Hay momentos en tu
vida que, sin saber por qué, te desesperas y estás a punto de hacer un
disparate. Disparate que, luego, te va a costar muchos esfuerzo de humildad en
arreglarlo. Pedir perdón cuesta bastante.
Tener conciencia
de esto que nos sucede con frecuencia es discernir sobre el presente de nuestra
vida y darnos cuenta de la necesidad que tenemos de estar cerca, unidos e
injertado en ese Espíritu Santo que ha venido a nosotros en la hora de nuestro
bautismo. Porque, con Él podemos superar y equilibrar muchos de esos momentos
en los que perdemos nuestro equilibrio y nuestro corazón, ardiendo en soberbia e
ira, mete la pata hasta el tronco.
Reconocernos
pecadores constantemente es la manera, al mismo tiempo, de alcanzar la
misericordia de nuestro Padre Dios. Eso es lo que nos cuenta Jesús en la
parábola del fariseo y publicano:
«¡Oh,
Dios!, te doy gracias —decía el fariseo en su interior— porque no soy como ese
publicano que está ahí cerca de mí. Yo cumplo con el ayuno; pago el diezmo de
lo que tengo. No soy como los demás: ladrones, adúlteros e injusto»
Sin embargo, el
publicano, avergonzado de sí mismo se confesaba pecador y no se atrevía a
levantar los ojos al cielo sino golpeándose el pecho clamaba interiormente:
«¡Oh,
Dios! —decía— ten compasión de este pecador»
Es posible que mi
actitud sea, quizás sin darme cuenta, en muchos momentos la de ese fariseo. Y,
otras veces sea la del publicano. Lo verdaderamente importante es que me de
cuenta de la necesidad que tengo de la misericordia de mi Padre Dios en cada
instante y momento de mi vida. Sin esa misericordia estoy perdido y condenado.

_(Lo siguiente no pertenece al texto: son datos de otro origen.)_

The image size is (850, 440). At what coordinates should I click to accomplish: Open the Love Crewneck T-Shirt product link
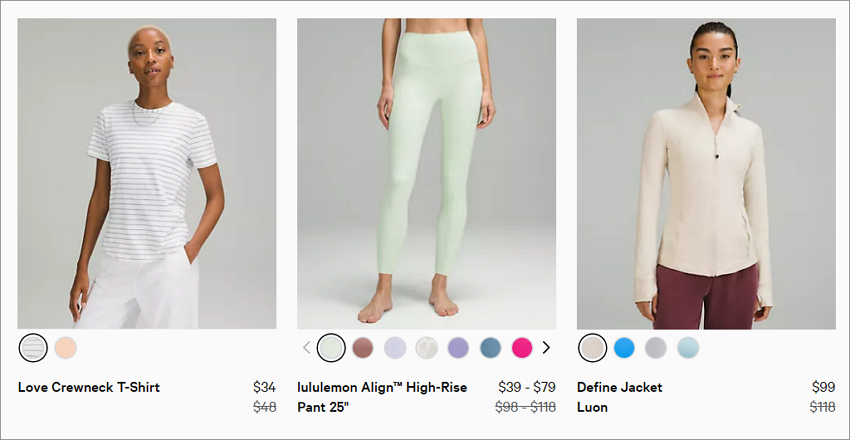(x=89, y=387)
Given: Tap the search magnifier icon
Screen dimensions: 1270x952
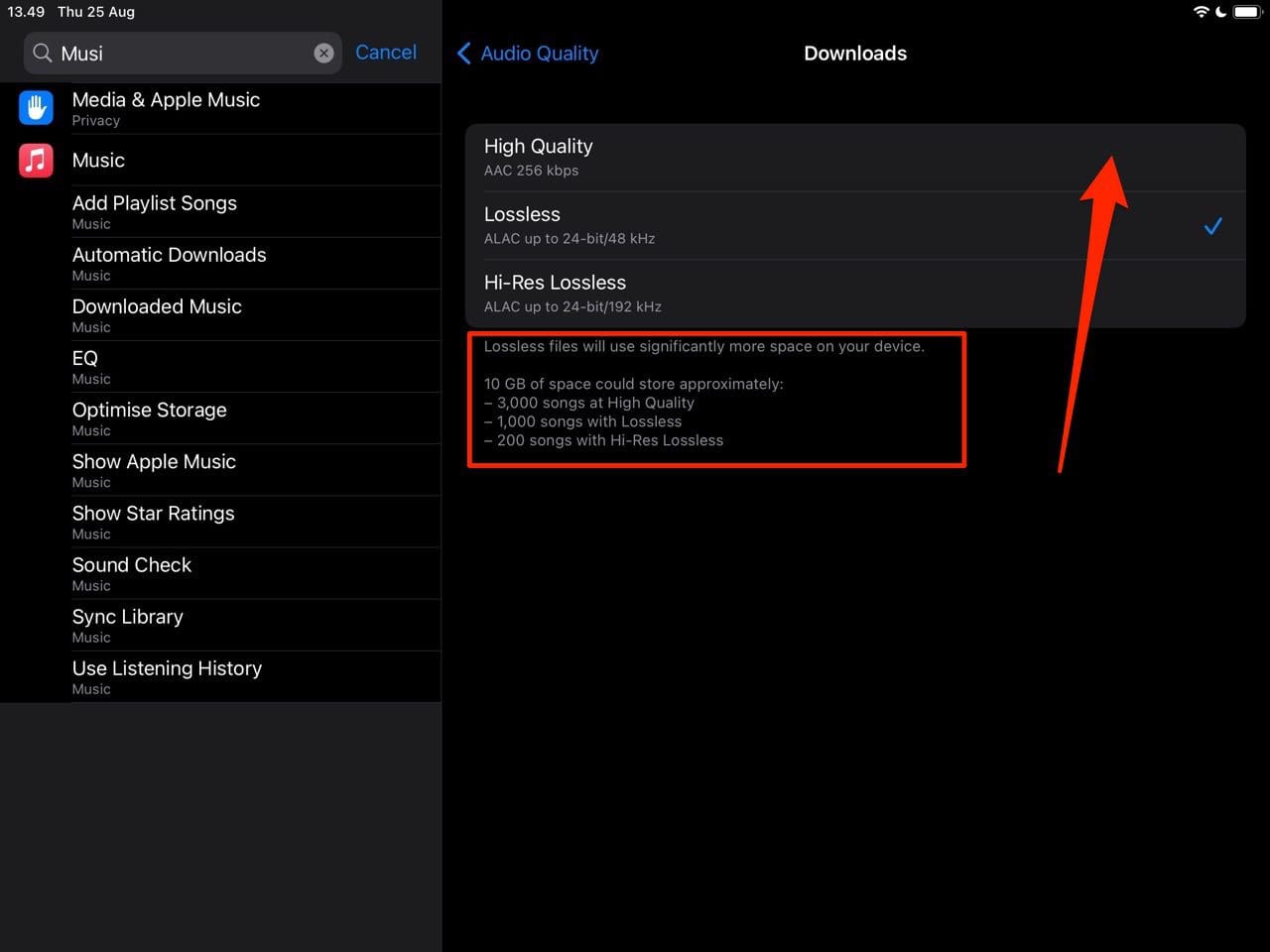Looking at the screenshot, I should coord(43,54).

Eso significa que mi debilidad es tal que sin la presencia de Dios, mi vida
sería un fracaso, un disparate y un volcán de soberbia, egoísmo y prepotencia.

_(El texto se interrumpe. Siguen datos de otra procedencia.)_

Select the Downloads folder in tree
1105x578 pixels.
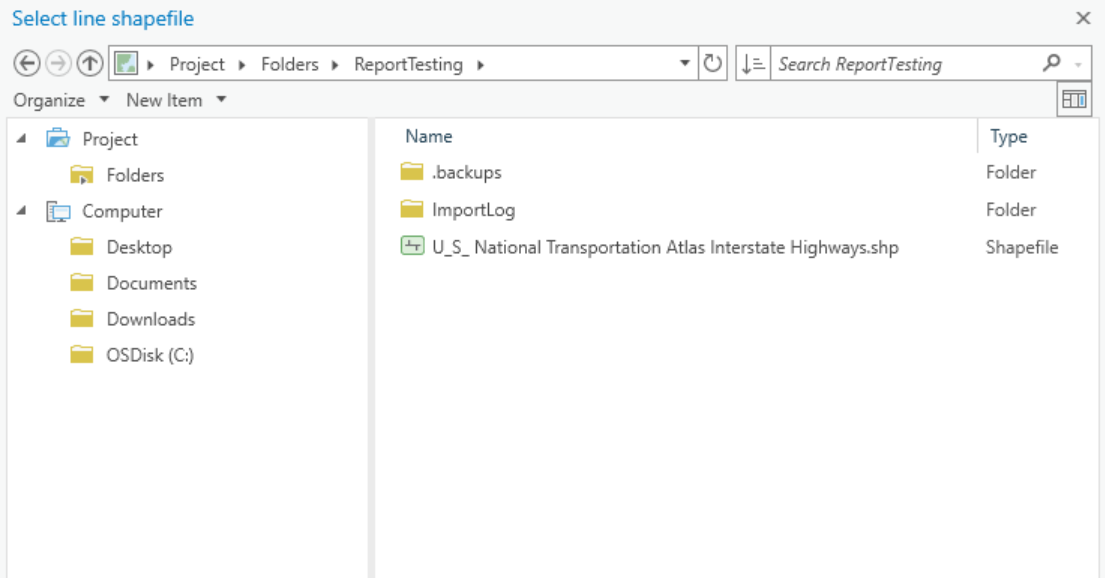(x=150, y=319)
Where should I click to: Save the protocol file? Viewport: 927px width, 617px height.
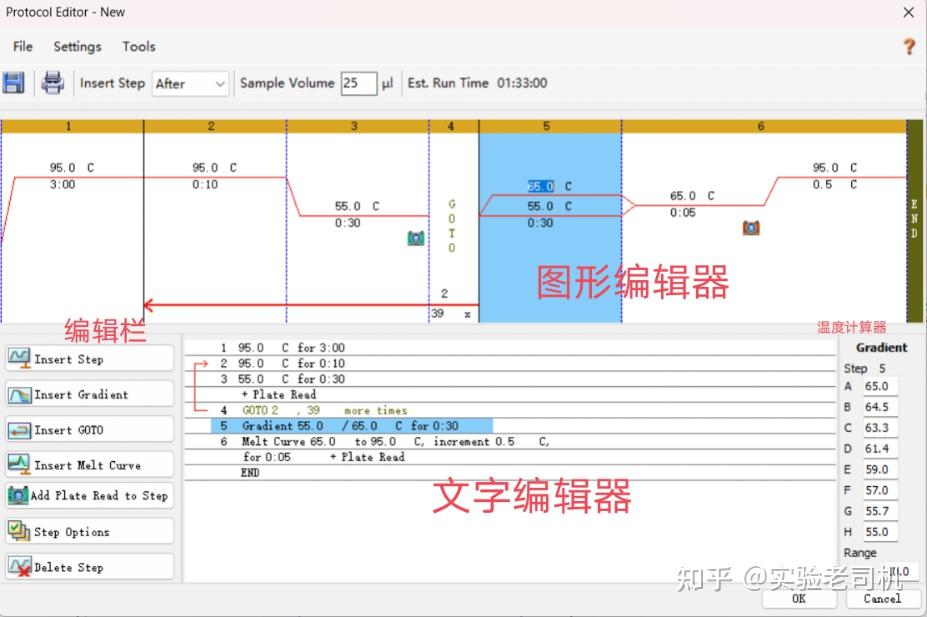14,83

Por eso, Señor, reconociéndome pecador, te pido misericordia y auxilio en cada instante de mi vida. ¡Ven Espíritu Santo!, y socórreme de toda soberbia, egoísmo, ira y venganza. Dame ese corazón que quiero y busco de mansedumbre, de paciencia, de humildad y sabiduría para no romperme ni desesperarme. Para, soportando unos momentos de explosión, sepa apagar con humildad, como me ha sucedido hoy, esos momentos donde y cuando el Maligno, estando al acecho, aprovecha para desequilibrarme y destruirme.